Numpy: python3: regression for unique on dtype=object arrays with varying items types (Trac #2188)

Created on 19 Oct 2012  ·  18Comments  ·  Source: numpy/numpy

_Original ticket http://projects.scipy.org/numpy/ticket/2188 on 2012-07-23 by @yarikoptic, assigned to unknown._

tested against current master (present in 1.6.2 as well):

If with python2.x series it works ok, without puking:

$> python2.7 -c 'import numpy as np; print repr(repr(np.unique(np.array([1,2, None, "str"]))))' 
'array([None, 1, 2, str], dtype=object)'

NB I will report a bug on repr here separately if not yet filed

it fails with python3.x altogether:

$> python3.2 -c 'import numpy as np; print(repr(repr(np.unique(np.array([1,2,None, "str"])))))'
Traceback (most recent call last):
  File "<string>", line 1, in <module>
  File "/usr/local/lib/python3.2/dist-packages/numpy/lib/arraysetops.py", line 194, in unique
    ar.sort()
TypeError: unorderable types: int() > NoneType()

whenever IMHO it must operate correctly -- semantic of unique() action should not imply ability to sort the elements

00 - Bug numpy.core

Most helpful comment

Any updates on this?
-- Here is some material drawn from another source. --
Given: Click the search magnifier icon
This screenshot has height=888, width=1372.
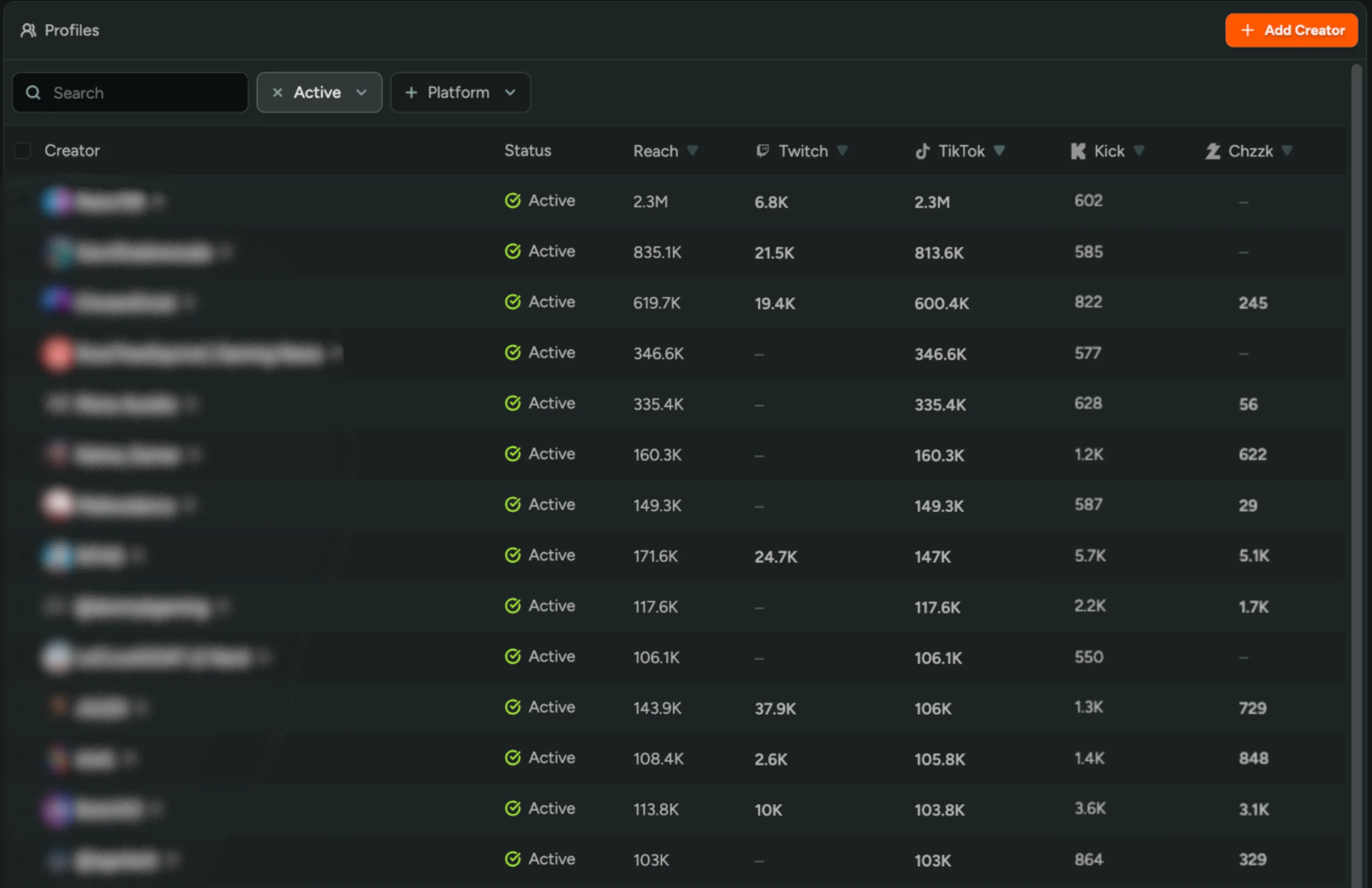Looking at the screenshot, I should [x=33, y=92].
I encountered this bug when trying to use scikit-learn's LabelEncoder on pandas DataFrame columns with dtype "object" and missing values

All 18 comments

any fresh ideas on this issue?

The only options for implementing unique are:

  • sorting the array
  • putting everything in a hash table
  • do brute-force == comparison on all objects against all objects

Only the sorting and hashing strategies have reasonable speed, and only the sorting and all-against-all strategies have reasonable memory overhead for large arrays. So I guess we could add fallback options to unique where if sorting doesn't work then it tries one of the other strategies? But OTOH it's not nice to have a function that sometimes suddenly takes massively more CPU or memory depending on what input you give it.
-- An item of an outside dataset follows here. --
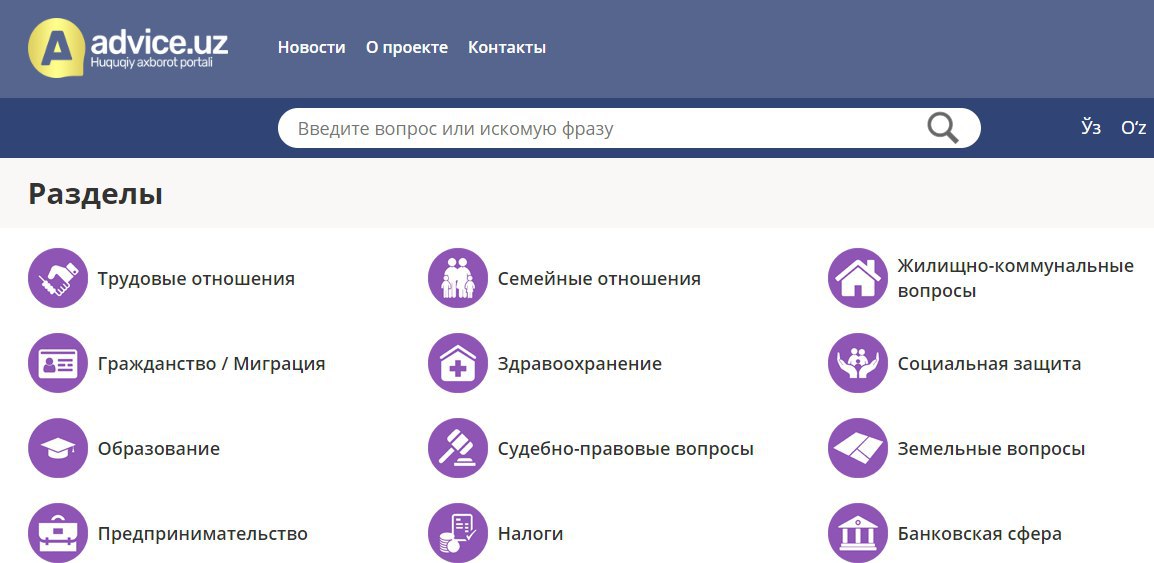Image resolution: width=1154 pixels, height=563 pixels.
Task: Open the Социальная защита section link
Action: click(x=988, y=364)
I guess I'd be +1 on a patch that adds a strategy={"sort", "hash", "bruteforce"} option to np.unique, so users with weird data can decide on what makes sense for their situation. If you want to write such a thing :-)

at first I wondered if it could be sorting + hash table for unsortable items (didn't check if cmp of elements is used when sorting elements of dtype object array) so sorting __cmp__ could position them on 'first-come-first-in-line' order?
but then realized that it doesn't provide a relief in general for uncomparable types, e.g. when it is a mix of int and str... so I wondered if for dtype=object it could be feasible to deduce first participating dtypes and 'unique' (possibly via sort) within each dtype possibly relying on hash tables for dtypes without __cmp__ ?

just for those who might need a workaround, here is how I do it via 'hashing' through the built in sets for my case:

$> python3.3 -c 'import numpy as np; print(np.array(list(set([1,2,"str", None])), dtype=object))' 
[None 1 2 'str']

Not sure what you just said :-)

But on further thought sorting is really not reliable for dtype=object
anyway. I've probably written dozens of classes that override eq but
keep the default lt, which means that sort-based unique will just
silently return the wrong answer. This is a pretty nasty bug I guess.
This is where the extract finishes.